L’équipe d’Extérieur Nuit a eu l’occasion de trainer ses guêtres à l’Étrange Festival, qui s’est tenu du 6 au 16 septembre au Forum des images à Paris (site officiel). Retour sur les films vus.
Montré en ouverture du festival, Headhunters de Morten Tyldum a donc marqué les esprits et les spectateurs, puisqu’il est reparti avec rien de moins que le Prix Nouveau Genre et le Prix du public. La totale. Il faut dire que cette adaptation d’un roman de Jo Nesbø s’est révélée aussi surprenante que réjouissante. Présenté comme « un thriller froid comme la glace lorgnant vers la trilogie Millénium du Suédois Stieg Larsson », le film suit un chasseur de têtes, petite taille mais grande gueule, qui risque tout pour acquérir un tableau de valeur dont le propriétaire est en fait un ancien mercenaire. Très vite pourtant, lé récit se détourne de ses enjeux initiaux pour glisser vers la farce macabre et grandiloquente. Le héros passe ainsi son temps à s’en prendre plein la gueule, comme l’on punit un sale gosse qui croit qu’il peut jouer avec les grands. Magie des internets, le réalisateur Morten Tyldum était en visioconférence pour remercier les festivaliers et leur donner rendez-vous en janvier à Paris, où il tournera son premier film hollywoodien.
Le diptyque Bakara / Samsara de Ron Fricke et Mark Magidson était peut-être le véritable évènement de cet Etrange Festival 2012, et l’occasion de découvrir « les films les plus beaux du monde » sur grand écran. Réalisé en 1992 et utilisant le format 70 mm, Bakara parcourt le monde pour mieux en raconter l’histoire. Et toute histoire a une fin. Si les images semblent célébrer la nature et la vie, le film ne parle, alors qu’il n’y a pas de voix off, que de culture, de mort et travaille en creux la fin de notre civilisation. Baraka signifie « souffle de vie », le dernier ? Suite et réponse réalisée 20 ans plus tard, Samsara était présenté par Jan Kounen comme une « méditation guidée ». Enervée et désespéré pourrait-on ajouter. D’un, Ron Fricke balaie d’un seul mouvement de caméra tous les documentaires et autre Yann Arthus-Bertrand de cette dernière décennie, et de deux, il montre comment la « roue de la vie », traduction littérale du titre, ne tourne plus rond. De ce point de vue, le montage frénétique de notre quotidien, de notre consommation, de notre vie laisse le spectateur, le citoyen, l’homme à genoux. Alors qu’il était assis ! Tel un Terrence Malick qui n’y croirait plus, Ron Fricke pose ainsi la question de l’après. Tout recommencer ? Mais où ?
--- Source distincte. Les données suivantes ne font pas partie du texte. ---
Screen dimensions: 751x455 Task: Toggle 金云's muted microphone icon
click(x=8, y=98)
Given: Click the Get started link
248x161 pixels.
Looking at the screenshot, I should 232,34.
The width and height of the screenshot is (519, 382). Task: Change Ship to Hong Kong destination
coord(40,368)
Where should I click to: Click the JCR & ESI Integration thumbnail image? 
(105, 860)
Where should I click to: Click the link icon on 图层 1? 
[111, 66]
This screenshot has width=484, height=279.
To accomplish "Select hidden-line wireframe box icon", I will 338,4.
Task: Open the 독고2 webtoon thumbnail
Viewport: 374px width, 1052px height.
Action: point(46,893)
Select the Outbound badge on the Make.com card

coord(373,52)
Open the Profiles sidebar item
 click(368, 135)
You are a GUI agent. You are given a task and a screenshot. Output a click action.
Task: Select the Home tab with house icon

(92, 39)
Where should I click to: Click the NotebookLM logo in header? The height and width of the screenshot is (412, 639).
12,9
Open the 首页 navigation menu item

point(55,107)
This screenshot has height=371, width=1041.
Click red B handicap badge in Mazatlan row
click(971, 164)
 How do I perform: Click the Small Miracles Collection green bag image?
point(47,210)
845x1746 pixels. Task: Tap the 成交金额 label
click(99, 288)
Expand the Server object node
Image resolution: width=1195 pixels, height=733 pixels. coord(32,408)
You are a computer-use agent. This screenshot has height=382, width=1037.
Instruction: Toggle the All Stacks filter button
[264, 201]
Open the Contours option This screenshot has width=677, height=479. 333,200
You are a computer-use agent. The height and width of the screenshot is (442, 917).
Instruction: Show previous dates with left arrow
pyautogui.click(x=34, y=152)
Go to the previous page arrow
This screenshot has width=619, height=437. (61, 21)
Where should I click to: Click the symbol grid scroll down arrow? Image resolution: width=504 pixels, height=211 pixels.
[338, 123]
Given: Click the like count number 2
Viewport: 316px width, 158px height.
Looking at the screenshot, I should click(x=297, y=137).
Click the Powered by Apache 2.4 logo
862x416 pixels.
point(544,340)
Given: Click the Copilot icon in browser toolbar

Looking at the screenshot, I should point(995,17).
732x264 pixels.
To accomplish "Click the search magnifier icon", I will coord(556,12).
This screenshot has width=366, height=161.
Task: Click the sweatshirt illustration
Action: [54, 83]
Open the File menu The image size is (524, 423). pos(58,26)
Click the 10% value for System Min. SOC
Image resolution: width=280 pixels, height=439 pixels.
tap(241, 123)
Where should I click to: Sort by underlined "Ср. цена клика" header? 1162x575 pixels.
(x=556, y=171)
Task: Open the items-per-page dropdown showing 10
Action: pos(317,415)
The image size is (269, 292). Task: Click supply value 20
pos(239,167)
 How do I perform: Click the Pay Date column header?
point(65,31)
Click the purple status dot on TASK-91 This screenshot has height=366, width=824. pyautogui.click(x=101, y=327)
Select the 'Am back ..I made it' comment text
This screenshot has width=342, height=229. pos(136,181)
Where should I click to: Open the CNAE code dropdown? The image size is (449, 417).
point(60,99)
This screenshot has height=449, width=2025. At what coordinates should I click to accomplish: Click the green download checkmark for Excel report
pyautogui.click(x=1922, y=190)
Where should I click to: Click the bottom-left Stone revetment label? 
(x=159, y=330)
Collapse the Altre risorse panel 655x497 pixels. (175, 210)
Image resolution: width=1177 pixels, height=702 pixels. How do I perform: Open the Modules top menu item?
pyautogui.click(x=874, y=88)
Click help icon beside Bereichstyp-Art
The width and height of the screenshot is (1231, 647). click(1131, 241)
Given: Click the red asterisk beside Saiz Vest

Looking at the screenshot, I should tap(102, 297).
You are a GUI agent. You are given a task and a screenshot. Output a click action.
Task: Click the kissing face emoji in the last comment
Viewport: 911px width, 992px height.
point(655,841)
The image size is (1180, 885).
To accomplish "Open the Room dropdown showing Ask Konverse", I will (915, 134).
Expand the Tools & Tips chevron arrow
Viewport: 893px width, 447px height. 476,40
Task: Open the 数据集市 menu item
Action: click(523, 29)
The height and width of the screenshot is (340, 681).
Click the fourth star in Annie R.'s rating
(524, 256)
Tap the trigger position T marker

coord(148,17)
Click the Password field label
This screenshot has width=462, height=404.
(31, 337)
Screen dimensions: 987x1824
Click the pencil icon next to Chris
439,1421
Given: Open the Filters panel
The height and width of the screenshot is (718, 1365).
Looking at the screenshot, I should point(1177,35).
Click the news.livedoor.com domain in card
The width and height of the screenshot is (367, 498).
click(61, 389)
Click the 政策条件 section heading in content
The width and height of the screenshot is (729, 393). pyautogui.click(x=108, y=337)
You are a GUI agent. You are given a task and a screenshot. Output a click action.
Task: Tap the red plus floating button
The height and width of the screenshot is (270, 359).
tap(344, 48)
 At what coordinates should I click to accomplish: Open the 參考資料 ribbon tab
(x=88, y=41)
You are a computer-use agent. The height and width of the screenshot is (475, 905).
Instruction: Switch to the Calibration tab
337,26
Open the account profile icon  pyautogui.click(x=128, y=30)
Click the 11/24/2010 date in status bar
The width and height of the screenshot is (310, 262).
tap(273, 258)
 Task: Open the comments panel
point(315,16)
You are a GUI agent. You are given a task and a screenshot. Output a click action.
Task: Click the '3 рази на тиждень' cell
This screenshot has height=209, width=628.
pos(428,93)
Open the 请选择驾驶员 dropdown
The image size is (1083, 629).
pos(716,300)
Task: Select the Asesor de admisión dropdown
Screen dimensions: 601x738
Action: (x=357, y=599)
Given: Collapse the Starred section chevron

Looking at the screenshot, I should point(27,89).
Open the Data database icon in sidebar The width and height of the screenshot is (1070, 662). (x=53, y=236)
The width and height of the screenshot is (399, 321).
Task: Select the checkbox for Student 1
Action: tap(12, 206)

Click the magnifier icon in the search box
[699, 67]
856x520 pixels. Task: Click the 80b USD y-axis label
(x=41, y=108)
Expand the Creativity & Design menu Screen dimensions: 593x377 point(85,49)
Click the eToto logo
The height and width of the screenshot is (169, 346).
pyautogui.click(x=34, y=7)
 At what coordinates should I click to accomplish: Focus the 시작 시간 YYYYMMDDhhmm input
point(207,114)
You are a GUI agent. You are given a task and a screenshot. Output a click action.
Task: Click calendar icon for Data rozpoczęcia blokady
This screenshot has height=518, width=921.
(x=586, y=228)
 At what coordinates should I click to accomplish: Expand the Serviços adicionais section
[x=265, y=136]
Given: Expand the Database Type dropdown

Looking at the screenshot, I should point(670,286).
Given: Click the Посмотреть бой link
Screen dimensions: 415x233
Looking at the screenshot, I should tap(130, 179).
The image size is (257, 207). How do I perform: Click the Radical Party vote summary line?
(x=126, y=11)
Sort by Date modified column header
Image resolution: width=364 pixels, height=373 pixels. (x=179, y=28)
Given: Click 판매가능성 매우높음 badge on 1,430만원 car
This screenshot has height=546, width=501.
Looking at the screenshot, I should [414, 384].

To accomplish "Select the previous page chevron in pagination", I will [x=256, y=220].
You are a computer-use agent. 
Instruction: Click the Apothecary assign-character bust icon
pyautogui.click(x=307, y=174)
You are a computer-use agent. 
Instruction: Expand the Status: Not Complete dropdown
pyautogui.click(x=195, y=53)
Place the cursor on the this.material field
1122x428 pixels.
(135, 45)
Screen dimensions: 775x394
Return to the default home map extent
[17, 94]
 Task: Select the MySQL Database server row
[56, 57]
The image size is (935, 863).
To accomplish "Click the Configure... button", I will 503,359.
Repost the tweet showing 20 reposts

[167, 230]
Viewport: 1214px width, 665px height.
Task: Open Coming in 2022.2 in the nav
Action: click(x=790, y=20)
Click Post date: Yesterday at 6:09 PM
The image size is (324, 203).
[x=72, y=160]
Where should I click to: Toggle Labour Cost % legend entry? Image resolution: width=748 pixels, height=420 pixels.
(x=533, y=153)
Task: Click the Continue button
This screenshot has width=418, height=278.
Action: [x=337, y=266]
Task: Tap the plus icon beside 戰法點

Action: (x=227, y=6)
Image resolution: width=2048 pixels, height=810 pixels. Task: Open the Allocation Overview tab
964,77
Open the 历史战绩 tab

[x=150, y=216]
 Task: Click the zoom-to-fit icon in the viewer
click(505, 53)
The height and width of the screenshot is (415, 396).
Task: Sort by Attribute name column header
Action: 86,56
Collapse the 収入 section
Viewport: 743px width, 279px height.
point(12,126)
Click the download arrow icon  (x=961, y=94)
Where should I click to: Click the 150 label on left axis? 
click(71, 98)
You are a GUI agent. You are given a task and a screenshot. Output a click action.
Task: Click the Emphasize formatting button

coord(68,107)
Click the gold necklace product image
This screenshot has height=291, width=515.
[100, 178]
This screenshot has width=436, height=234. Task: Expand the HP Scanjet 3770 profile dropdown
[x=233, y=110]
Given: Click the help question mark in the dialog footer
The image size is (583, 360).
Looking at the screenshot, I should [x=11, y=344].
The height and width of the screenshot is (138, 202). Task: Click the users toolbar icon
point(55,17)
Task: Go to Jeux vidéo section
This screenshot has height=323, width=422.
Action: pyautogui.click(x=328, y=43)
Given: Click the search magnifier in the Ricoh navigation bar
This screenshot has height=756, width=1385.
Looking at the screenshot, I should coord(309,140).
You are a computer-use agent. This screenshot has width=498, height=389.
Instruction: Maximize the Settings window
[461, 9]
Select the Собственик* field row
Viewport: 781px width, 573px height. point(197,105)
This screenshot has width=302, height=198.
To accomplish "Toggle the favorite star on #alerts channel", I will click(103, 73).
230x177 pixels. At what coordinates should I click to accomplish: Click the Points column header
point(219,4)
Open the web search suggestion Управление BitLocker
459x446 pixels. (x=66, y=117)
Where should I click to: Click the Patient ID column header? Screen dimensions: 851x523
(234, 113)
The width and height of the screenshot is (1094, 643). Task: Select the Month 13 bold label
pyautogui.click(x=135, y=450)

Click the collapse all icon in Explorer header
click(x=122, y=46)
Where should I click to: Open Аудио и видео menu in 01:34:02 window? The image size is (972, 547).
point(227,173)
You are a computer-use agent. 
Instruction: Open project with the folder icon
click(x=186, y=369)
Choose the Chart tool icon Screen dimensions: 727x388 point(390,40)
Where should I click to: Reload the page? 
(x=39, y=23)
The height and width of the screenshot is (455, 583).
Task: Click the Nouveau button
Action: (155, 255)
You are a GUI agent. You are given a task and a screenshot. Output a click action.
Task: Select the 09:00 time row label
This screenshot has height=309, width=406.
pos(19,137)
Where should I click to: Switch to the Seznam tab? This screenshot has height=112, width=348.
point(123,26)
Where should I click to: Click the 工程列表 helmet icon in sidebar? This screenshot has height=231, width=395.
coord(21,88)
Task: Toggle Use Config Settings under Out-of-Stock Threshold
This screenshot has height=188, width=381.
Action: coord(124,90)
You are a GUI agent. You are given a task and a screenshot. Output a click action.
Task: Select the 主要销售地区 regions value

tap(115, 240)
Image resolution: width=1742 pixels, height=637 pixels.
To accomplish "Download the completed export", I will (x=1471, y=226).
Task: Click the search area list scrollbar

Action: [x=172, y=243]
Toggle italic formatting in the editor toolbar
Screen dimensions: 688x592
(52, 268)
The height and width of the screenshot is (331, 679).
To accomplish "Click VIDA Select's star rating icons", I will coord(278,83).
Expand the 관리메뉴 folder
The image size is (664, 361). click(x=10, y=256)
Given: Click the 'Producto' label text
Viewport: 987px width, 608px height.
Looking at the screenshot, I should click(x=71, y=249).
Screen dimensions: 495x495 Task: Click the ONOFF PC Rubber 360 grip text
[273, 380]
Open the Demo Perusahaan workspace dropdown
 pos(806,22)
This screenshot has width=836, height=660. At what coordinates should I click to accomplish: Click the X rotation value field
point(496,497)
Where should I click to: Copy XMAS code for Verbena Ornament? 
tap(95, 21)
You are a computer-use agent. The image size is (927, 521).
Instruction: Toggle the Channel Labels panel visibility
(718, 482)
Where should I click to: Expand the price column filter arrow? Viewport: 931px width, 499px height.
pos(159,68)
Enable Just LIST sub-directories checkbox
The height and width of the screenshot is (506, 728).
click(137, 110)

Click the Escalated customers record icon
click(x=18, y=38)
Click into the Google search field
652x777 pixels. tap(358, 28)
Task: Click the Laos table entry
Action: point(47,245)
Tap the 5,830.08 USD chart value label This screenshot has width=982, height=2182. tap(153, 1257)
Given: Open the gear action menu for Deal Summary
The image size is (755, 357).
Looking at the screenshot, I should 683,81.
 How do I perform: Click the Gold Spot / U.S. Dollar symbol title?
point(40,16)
Depuis qu’il tourne dans les festivals du monde entier, Resolution est devenu la péloche fauchée, mystérieuse et maligne à voir absolument. Un mec élabore un plan d’isolement pour convaincre son meilleur ami de dérocher de la méthadone et d’aller en cure de désintoxication. Que peut cacher ce pitch finalement plus dramatique qu’étrange ? C’est le tour de force des réalisateurs américains Justin Benson et Aaron Moorhead, qui livre, entre comédie et suspense, une réflexion sur leur art, entre mythe et storytelling. Il faut ainsi en savoir le moins possible avant de voir le film, et par exemple ne pas regarder la bande-annonce.
En clôture, L’Etrange Festival présentait Dredd en avant-première et en inédit, car le film n’est toujours pas daté pour une sortie française. A la fois reboot du nanar (ou plaisir coupable, c’est selon) réalisé en 1995 avec Sly et adaptation du comics de John Wagner et Carlos Ezquerra, ce Judge Dredd est en fait un faux film d’action et un vrai film indépendant. Par la manière dont il est produit mais aussi par le ton qu’il adopte. Impossible de ne pas penser à The Raid dans sa construction, mais la comparaison s’arrête là, le film réalisé par Pete Travis s’intéressant moins à l’action qu’au personnage. Dredd est étonnamment bien écrit par Alex Garland et interprété par Karl Urban, jouant à merveille entre le premier et le second degré. Le film réussit ainsi à asseoir son héros comme une icône et à trouver une identité, voire une esthétique, qui lui est propre.